Self-trained locksmith Keith Forsyth recounts the most exciting parts of the burglary, which was timed so that neighbors would be distracted by the blockbuster Ali-Frazier fight. (He and conspirator Bob Williamson would later be arrested for an unrelated action but acquitted at trial.) Having stolen every file in the office, they photocopied the most damning and sent them to three major newspapers — two of which, the New York Times and Los Angeles Times promptly returned the evidence of civil-liberties violations to the FBI. (Let’s hear it for the Fourth Estate!) At the Post, though, Medsger and her superiors ran with the story.
While Medsger recounts how these leaks became big news, former NBC correspondent Carl Stern tells how a single reference in them to the previously unknown COINTELPRO program led, eventually, to the Church Committee and the airing of much of J. Edgar Hoover‘s dirty laundry. Meanwhile, the conspirators describe the sometimes-comic, sometimes-infuriating way the Feds tried to hunt down the thieves, invading Philly’s Powelton neighborhood in numbers so large that locals held a street fair to mock them.

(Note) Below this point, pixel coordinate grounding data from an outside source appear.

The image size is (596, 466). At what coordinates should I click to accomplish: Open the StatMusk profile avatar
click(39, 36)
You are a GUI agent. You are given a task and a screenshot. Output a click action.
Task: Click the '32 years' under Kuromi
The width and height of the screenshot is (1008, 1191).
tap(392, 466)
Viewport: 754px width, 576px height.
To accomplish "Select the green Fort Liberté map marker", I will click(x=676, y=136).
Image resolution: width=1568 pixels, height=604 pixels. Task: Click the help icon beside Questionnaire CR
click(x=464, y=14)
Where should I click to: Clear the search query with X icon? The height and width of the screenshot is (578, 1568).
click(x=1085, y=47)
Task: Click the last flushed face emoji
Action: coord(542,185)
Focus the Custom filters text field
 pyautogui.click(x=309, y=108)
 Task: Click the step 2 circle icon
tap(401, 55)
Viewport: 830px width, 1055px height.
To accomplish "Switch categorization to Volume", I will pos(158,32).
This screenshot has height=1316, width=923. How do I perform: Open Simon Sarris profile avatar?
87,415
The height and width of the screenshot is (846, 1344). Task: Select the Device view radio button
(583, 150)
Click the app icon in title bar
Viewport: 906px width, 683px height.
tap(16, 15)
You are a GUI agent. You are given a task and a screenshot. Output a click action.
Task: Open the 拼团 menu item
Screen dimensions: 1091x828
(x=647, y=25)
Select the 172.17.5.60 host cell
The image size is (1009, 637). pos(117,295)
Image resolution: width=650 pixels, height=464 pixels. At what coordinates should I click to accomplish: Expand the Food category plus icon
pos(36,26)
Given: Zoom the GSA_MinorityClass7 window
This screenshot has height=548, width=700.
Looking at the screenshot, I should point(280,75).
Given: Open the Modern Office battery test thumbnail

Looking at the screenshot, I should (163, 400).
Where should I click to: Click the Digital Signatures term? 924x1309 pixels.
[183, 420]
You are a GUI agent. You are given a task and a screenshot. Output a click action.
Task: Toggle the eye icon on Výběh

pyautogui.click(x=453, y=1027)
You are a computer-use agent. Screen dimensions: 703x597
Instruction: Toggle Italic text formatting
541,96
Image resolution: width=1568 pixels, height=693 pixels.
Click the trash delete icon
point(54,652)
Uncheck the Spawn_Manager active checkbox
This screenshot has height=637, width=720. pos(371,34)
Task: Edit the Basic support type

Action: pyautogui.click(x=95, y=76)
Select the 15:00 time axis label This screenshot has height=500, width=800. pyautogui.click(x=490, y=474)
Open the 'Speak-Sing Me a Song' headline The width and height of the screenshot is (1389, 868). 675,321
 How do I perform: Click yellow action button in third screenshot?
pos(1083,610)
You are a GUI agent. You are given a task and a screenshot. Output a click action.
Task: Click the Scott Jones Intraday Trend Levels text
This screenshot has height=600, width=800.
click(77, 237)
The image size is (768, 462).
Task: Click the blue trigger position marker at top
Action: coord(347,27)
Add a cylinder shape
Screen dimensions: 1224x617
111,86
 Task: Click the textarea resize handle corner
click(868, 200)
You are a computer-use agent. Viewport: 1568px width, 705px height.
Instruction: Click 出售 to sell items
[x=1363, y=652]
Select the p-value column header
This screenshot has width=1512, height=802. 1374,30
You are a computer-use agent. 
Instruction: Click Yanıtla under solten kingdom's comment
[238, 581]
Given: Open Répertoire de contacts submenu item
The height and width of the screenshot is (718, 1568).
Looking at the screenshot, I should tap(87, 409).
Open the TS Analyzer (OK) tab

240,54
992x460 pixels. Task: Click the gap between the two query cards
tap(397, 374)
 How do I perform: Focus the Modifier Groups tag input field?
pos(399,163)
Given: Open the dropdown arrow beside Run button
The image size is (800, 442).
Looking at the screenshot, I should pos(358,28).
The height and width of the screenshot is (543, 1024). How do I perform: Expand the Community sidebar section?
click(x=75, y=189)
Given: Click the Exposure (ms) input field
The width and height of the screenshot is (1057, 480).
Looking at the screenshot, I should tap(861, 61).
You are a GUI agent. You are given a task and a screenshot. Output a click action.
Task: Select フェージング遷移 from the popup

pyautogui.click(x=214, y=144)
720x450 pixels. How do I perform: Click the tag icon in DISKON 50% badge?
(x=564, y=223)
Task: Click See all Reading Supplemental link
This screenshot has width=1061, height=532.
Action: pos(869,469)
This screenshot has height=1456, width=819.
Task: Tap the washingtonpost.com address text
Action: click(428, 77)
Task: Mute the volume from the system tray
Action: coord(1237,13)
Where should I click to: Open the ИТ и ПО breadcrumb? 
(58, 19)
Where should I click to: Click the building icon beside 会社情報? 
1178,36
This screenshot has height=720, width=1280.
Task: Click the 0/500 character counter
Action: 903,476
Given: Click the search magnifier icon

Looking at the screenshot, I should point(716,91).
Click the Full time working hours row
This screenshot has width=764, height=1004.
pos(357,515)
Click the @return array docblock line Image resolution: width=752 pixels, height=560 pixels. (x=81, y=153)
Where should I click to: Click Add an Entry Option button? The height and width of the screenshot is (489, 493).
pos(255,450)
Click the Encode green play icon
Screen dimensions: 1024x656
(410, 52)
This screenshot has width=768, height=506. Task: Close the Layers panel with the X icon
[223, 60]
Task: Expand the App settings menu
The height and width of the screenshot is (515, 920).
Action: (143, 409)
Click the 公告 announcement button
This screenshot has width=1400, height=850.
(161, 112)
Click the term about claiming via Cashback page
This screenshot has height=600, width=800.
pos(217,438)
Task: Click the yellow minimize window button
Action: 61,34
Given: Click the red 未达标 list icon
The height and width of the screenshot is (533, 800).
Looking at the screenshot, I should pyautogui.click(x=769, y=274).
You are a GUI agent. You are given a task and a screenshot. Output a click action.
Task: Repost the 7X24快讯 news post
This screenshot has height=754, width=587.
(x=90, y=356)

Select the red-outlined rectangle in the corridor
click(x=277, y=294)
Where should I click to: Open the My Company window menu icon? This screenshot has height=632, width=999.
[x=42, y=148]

Hamilton makes smart use of reenactments and tells her story briskly, capturing one historical moment while easily demonstrating its relevance to post-9/11 spying and dissent. The filmmaker reports that FBI representatives have made no objection to the film’s account, and even give the Media, Pa., conspirators credit for pushing the FBI to transform itself into a very different kind of agency.
Another of this year’s Tribeca doc highlights, The Newburgh Sting, catches the present-day FBI and its agents provocateurs behaving an awful lot like they did during Hoover’s reign. But this isn’t 1971, and 21st century America has gotten used to watching one governmental outrage after another with nary a Church Committee to rein in the culprits.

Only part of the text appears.